_Dataset records:_
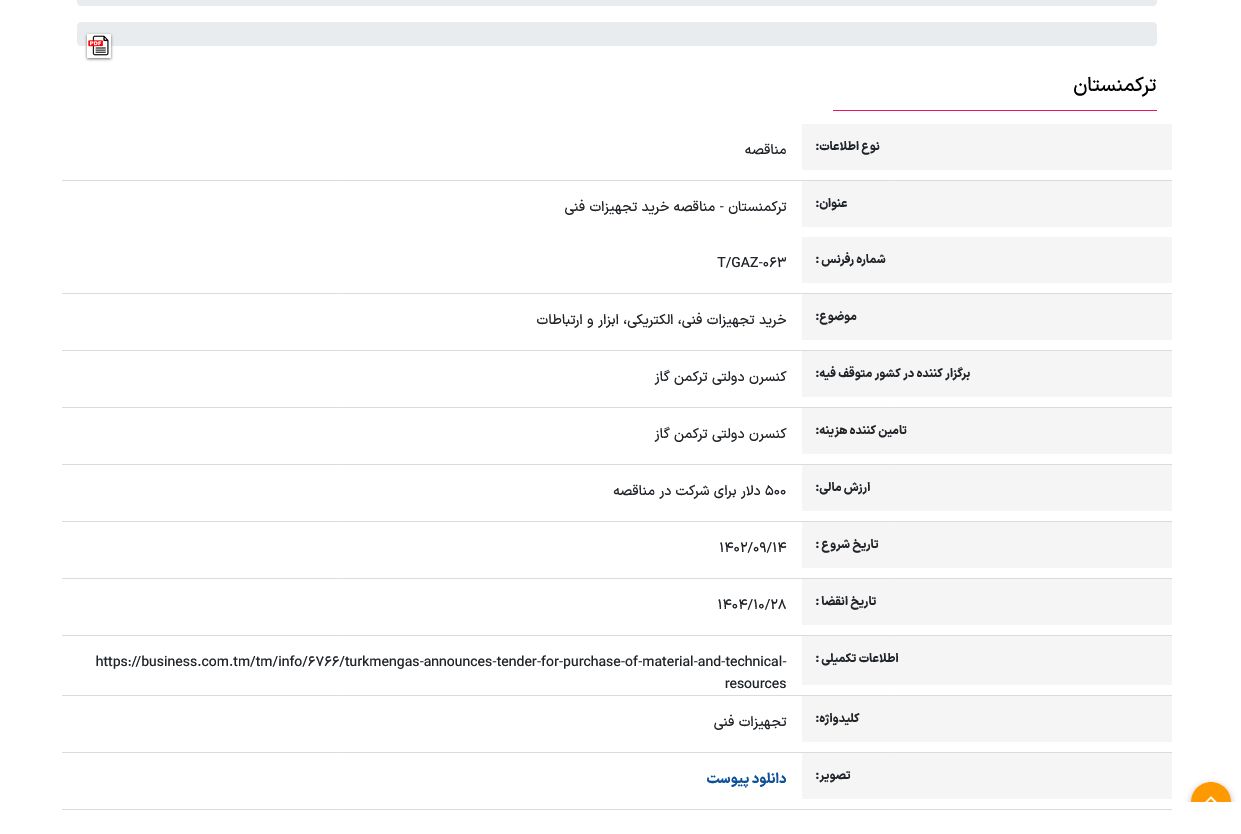Click the reference number value T/GAZ-۰۶۳

click(x=751, y=263)
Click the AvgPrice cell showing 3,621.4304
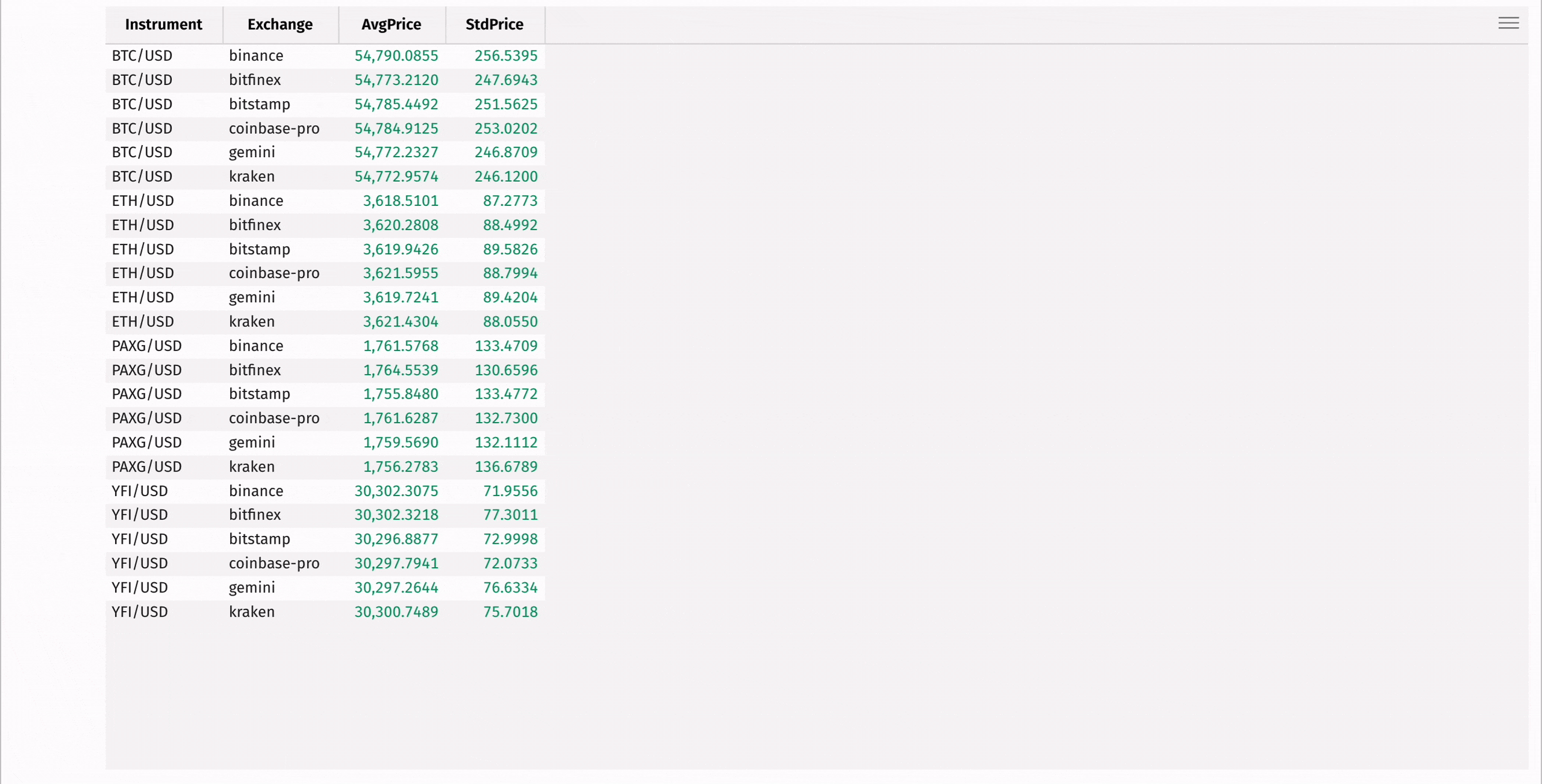Image resolution: width=1542 pixels, height=784 pixels. (401, 321)
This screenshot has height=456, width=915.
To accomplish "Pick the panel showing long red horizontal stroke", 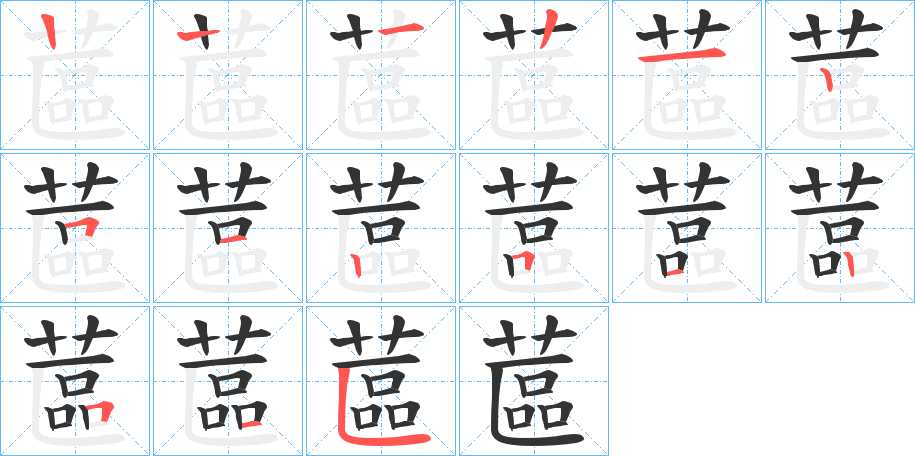I will pyautogui.click(x=687, y=75).
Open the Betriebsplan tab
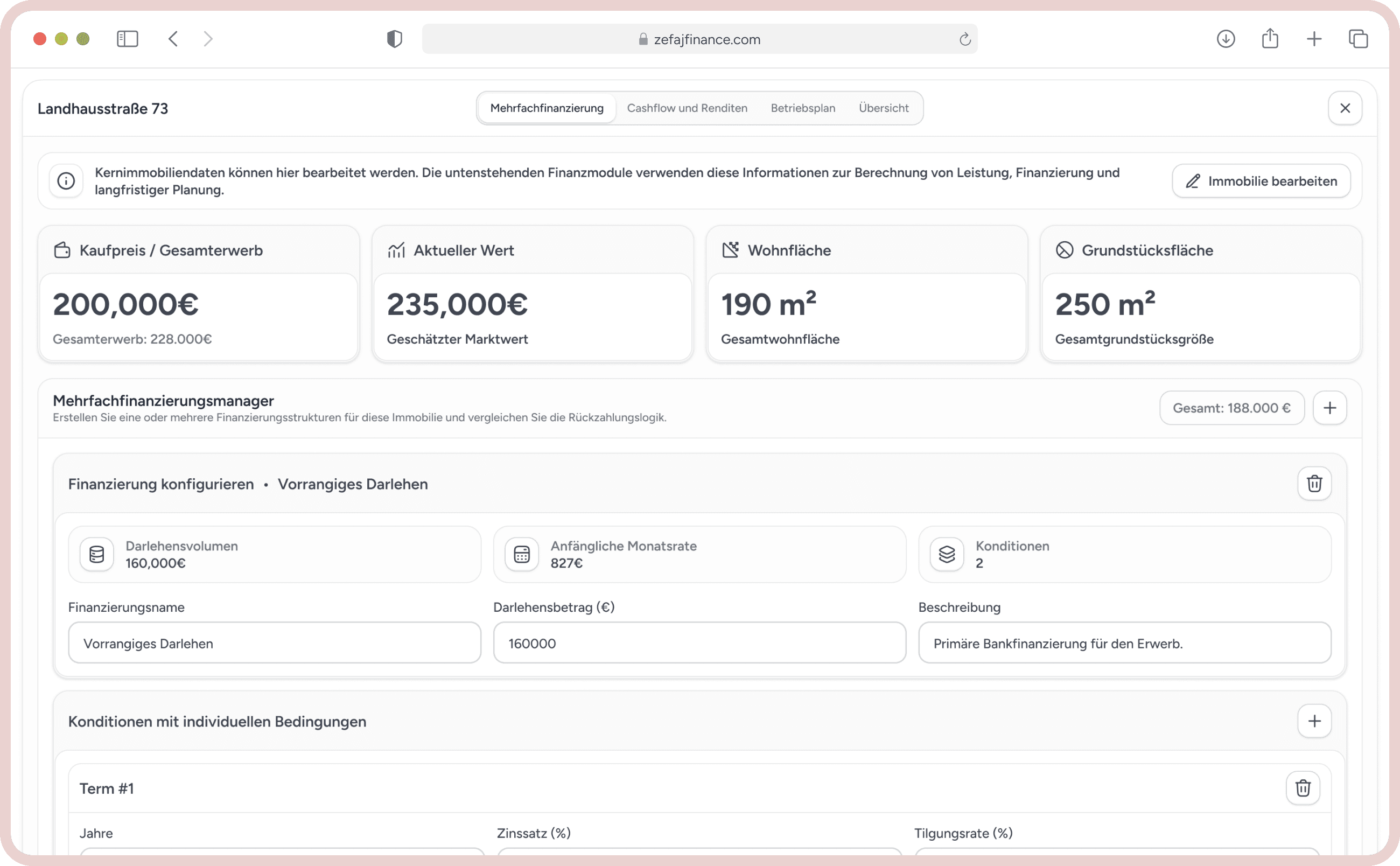The image size is (1400, 866). [803, 108]
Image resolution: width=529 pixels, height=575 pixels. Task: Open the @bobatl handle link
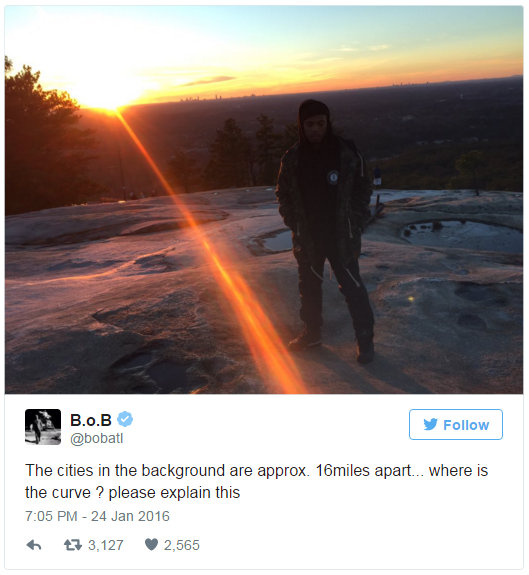point(96,438)
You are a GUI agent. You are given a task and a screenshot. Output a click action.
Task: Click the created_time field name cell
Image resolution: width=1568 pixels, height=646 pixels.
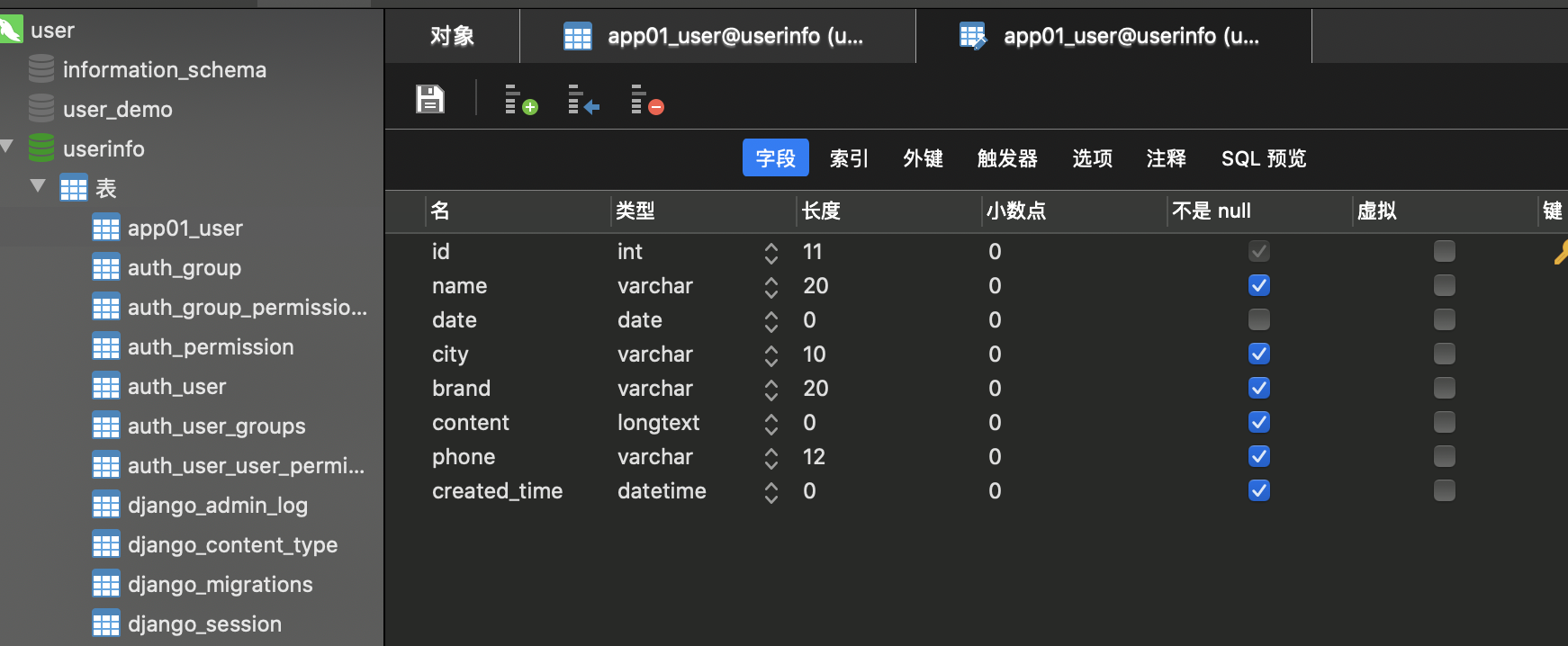[x=497, y=491]
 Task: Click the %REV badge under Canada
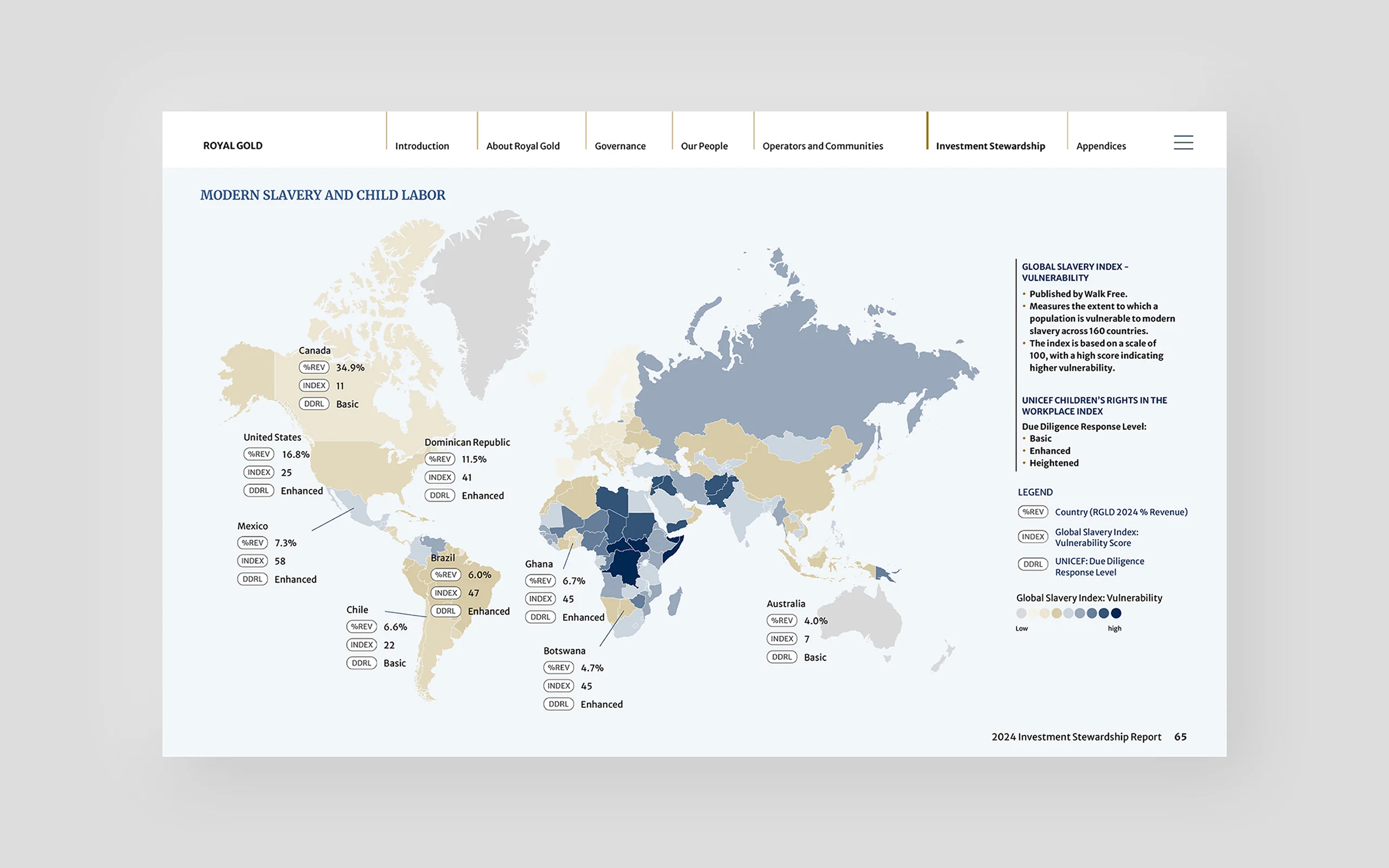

_Problem details:_ Could you copy the records word for word, from the line with "Open the Betriebsplan tab" up to and including the last line, without the pictures?

_Answer to this problem:_
Open the Betriebsplan tab
The image size is (1400, 866). [803, 108]
Image resolution: width=529 pixels, height=575 pixels. Task: Open the @bobatl handle link
point(96,438)
You are a GUI agent. You are given a task and a screenshot. Output a click action.
Task: Click the created_time field name cell
Image resolution: width=1568 pixels, height=646 pixels.
[x=497, y=491]
 Task: Click the %REV badge under Canada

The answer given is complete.